CONSIGNES
- a) Recopiez le passage du texte sur le vide et la forme, en commençant par « Faites l'expérience de » et en poursuivant jusqu'à « de la conscience. ».
- b) Répondez aux questions suivantes d'après le texte sur le vide et la forme :
(i) De quoi avons-nous peur lorsque nous croyons au plein ?
(ii) Sur quelle partie du corps l'exercice propose-t-il d'abord de concentrer son attention ?
(iii) Quelle est, selon le texte, la seule différence entre l'ignorance et la sagesse ?
- c) Reprenez le texte sur le vide et la forme là où il s'arrête et poursuivez sa rédaction.

***** TEXTE FOURNI *****

Lorsque nous croyons au plein, nous avons peur du vide ! Lorsque nous savons que le vide n'existe pas, parce que nous savons également… que le plein n'existe pas non plus, nous commençons alors à percevoir simultanément la forme-vide et le vide-forme. Le mirage (qui n'est qu'une vue de l'esprit) se dissipe alors.

Faites l'expérience de concentrer votre attention sur vos mains en pensant qu'elles sont pleines et votre corps solide. Sentez le frémissement subtil qui sourdre du bout de vos doigts... Puis, concentrer votre esprit sur l'espace autour et à l'intérieur de votre corps, jusqu'à ne plus les distinguer, sans obstruction de la forme au vide et du vide à la forme. Lorsque tout devient spatial, et que l'énergie est une simple « redistribution perpétuelle», son expérience devient diffuse…

Tout événement n'est que l'expression de l'esprit, dont les modalités de l'expérience sont le reflet du caractère. La seule différence est la qualité de la vue : l'ignorance, qui amène l'esprit voilé à faire « l'expérience de ses croyances » ; ou la sagesse qui permets de s'ouvrir à l'expérience directe et véritable de la réalité de la conscience.

***** DONNÉES FOURNIES *****

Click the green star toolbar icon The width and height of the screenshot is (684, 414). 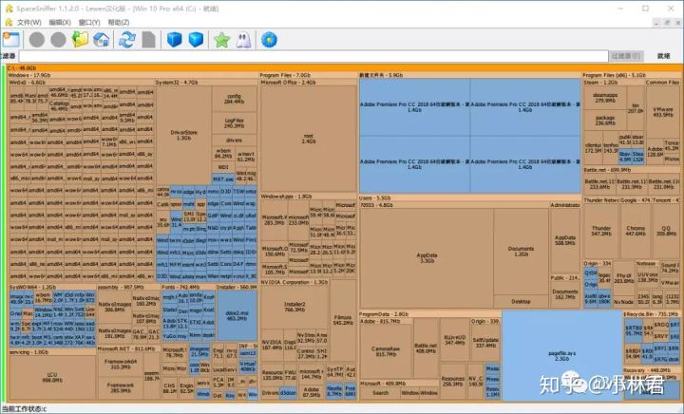tap(221, 39)
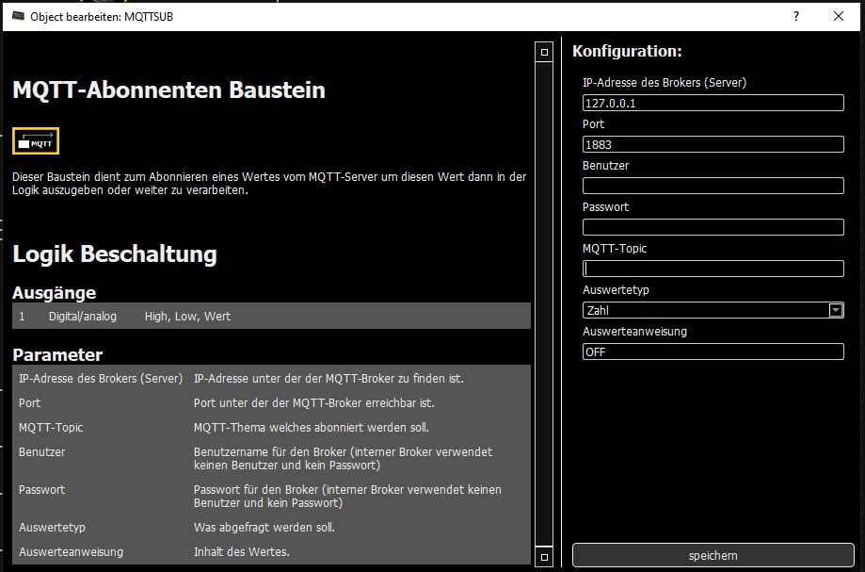This screenshot has height=572, width=865.
Task: Focus the IP-Adresse des Brokers field
Action: tap(713, 103)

*****

RÉPONSES
- a)
Faites l'expérience de concentrer votre attention sur vos mains en pensant qu'elles sont pleines et votre corps solide. Sentez le frémissement subtil qui sourdre du bout de vos doigts... Puis, concentrer votre esprit sur l'espace autour et à l'intérieur de votre corps, jusqu'à ne plus les distinguer, sans obstruction de la forme au vide et du vide à la forme. Lorsque tout devient spatial, et que l'énergie est une simple « redistribution perpétuelle», son expérience devient diffuse…

Tout événement n'est que l'expression de l'esprit, dont les modalités de l'expérience sont le reflet du caractère. La seule différence est la qualité de la vue : l'ignorance, qui amène l'esprit voilé à faire « l'expérience de ses croyances » ; ou la sagesse qui permets de s'ouvrir à l'expérience directe et véritable de la réalité de la conscience.

- b)
(i) Du vide.
(ii) Sur les mains.
(iii) La qualité de la vue.

- c)
« L'esprit a la substance de l'espace. Il peut tout contenir, mais il n'est pas ce qu'il contient. Réaliser la nature de l'esprit est donc saisir, dans un bond fulgurant de l'intuition, que l'espace est notre substance même, et en faire l'expérience immédiate (…) l'esprit fondamentalement n'a jamais été lié (…) cette prise de conscience se découvre en même temps que sont abandonnées toutes les projections, les croyances et les notions » VT-147.


[1] Comprendre l'histoire et les autres essais, Bertrand Russell

LGSE : Le grand sommeil des éveillés, Daniel ODIER https://www.leslibraires.fr/personne/daniel-odier/79231/   

VT : Vijñānabhaïrava, « tantra de la connaissance suprême », Daniel Odier https://archive.org/details/daniel-odier-tantra-yoga-le-vijnanabhairava-tantra-le-tantra-de-la-connaissance-supreme/mode/2up?q=Daniel+Odier 

III.15 Victoire


Ô ! Victoire, déploie tes ailes augustes,

De ton élan indique-moi la voie juste.


Dans l'inspire subtil de la contemplation,

Montre-moi le chemin de la libération.


Ô ! Déesse, guide-moi jusqu'aux mystères,

Du désir spatial éclaire la lumière.


L'aigle parade contre les courants furieux,

Transporté par son orgueil se croit victorieux.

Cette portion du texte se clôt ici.